__Task to complete__:
Locate the line that contains "This screenshot has width=1568, height=680.". Reproduce it and all following lines up to the end of the material, exactly and with nothing added.
═══ Extracted data ═══
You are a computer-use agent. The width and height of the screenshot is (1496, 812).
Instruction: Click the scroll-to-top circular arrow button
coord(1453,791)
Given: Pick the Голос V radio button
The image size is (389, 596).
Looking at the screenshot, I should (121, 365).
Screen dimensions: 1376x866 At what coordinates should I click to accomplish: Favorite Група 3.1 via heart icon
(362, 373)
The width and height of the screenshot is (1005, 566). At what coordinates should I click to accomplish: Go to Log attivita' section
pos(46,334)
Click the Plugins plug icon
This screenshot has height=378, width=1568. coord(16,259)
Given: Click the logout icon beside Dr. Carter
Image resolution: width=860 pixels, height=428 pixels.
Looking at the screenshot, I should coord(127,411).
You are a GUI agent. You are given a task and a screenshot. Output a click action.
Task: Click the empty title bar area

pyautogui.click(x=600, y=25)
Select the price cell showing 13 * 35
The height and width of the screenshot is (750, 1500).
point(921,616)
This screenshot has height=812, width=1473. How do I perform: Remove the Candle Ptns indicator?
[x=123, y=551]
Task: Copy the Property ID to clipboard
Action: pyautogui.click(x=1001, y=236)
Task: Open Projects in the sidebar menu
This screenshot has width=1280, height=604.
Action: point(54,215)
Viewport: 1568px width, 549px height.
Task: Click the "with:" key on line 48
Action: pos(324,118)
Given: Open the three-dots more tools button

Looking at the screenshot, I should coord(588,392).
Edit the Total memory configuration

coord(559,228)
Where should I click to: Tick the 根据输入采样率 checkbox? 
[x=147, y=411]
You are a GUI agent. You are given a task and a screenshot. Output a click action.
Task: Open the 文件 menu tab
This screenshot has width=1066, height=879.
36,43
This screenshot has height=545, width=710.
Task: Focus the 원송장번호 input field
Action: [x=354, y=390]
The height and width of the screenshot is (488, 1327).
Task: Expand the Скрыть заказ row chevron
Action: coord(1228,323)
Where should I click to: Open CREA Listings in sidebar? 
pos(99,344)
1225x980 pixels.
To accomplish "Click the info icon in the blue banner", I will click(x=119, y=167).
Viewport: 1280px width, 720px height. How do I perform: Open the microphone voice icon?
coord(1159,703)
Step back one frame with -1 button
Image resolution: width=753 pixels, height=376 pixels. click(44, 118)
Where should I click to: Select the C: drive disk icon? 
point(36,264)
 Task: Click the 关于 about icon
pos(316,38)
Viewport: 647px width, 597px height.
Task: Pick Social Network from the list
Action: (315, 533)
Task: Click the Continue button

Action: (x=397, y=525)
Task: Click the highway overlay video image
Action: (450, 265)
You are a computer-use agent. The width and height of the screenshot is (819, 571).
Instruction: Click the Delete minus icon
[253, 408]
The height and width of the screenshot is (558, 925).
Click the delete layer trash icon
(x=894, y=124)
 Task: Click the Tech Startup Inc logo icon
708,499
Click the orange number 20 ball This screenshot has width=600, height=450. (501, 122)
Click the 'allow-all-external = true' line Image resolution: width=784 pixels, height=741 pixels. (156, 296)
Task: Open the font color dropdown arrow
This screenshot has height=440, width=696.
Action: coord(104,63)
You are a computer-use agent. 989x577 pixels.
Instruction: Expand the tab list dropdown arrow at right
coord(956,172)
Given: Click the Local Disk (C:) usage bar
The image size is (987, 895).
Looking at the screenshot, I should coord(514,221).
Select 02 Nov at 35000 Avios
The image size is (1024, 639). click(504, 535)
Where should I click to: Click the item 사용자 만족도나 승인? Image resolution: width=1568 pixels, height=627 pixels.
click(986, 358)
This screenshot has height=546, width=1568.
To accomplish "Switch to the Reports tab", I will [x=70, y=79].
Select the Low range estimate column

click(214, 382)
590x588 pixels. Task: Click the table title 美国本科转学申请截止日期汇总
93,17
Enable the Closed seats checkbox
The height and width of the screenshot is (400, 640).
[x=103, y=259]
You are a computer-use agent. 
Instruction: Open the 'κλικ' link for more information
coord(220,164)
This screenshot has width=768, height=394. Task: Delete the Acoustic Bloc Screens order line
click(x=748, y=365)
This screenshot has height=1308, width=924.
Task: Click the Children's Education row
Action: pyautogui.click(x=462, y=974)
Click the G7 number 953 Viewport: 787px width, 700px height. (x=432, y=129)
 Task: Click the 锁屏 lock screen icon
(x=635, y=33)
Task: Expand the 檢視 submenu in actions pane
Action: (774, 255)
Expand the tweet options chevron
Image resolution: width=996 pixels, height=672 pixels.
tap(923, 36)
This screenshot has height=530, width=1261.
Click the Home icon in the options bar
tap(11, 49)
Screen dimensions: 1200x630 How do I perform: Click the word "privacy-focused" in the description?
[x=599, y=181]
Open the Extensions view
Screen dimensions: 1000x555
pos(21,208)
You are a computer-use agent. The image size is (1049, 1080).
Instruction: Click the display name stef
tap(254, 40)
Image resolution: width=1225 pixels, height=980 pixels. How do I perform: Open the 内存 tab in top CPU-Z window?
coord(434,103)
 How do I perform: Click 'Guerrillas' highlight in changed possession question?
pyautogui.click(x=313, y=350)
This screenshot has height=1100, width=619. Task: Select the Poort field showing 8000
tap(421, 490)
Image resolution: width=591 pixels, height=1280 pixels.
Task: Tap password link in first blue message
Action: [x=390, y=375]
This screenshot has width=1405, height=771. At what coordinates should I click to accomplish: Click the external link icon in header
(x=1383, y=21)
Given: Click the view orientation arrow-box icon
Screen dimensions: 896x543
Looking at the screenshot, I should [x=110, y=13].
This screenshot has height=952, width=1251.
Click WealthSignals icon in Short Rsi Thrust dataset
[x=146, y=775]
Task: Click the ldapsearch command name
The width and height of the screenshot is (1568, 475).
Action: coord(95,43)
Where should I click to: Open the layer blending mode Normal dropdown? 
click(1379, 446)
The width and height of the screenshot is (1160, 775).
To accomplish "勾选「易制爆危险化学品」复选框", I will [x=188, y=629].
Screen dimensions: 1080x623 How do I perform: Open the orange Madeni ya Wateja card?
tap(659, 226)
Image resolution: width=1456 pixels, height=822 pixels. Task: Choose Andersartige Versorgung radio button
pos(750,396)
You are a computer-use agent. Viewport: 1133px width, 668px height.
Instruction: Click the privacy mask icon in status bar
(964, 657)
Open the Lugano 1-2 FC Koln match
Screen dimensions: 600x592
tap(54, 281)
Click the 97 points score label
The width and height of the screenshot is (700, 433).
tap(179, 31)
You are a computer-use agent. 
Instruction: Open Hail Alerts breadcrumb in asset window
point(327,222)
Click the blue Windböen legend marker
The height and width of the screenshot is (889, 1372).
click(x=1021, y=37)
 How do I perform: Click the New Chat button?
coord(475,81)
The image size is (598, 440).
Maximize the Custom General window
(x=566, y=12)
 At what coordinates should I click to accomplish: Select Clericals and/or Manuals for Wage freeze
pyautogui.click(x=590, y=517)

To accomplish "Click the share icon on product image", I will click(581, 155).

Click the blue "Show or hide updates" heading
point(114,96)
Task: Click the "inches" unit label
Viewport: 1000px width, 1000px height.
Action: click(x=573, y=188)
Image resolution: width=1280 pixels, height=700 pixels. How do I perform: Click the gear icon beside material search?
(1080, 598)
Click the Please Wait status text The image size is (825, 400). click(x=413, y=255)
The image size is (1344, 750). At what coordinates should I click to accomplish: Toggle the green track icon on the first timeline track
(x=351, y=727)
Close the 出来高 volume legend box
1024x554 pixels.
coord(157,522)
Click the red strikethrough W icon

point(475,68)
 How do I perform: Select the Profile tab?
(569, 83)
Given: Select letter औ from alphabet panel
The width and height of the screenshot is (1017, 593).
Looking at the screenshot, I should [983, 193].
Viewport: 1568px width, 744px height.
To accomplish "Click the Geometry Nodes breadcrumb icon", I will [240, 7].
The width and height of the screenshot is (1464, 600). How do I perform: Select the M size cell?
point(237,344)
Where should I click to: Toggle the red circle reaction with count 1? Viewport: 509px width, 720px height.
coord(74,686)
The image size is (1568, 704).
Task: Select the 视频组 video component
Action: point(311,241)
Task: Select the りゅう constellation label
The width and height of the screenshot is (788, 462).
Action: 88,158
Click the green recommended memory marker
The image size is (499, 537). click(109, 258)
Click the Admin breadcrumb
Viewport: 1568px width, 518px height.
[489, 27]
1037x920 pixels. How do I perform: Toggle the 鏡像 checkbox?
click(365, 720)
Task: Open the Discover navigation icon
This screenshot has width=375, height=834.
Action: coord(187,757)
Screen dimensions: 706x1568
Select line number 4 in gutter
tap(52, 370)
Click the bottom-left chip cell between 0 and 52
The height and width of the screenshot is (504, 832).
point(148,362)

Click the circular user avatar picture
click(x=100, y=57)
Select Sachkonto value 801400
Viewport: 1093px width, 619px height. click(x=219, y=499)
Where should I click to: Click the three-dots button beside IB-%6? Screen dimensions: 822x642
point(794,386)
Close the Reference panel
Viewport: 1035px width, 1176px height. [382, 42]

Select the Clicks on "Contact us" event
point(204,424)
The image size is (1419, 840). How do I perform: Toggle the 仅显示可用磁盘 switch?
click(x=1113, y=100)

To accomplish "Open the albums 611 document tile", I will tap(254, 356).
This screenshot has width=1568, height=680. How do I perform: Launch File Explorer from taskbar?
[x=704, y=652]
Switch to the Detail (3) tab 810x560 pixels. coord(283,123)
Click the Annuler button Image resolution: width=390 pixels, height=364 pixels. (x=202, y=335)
═══
__Solution__:
This screenshot has width=1568, height=680. How do I perform: Launch File Explorer from taskbar?
[x=704, y=652]
Switch to the Detail (3) tab 810x560 pixels. coord(283,123)
Click the Annuler button Image resolution: width=390 pixels, height=364 pixels. (x=202, y=335)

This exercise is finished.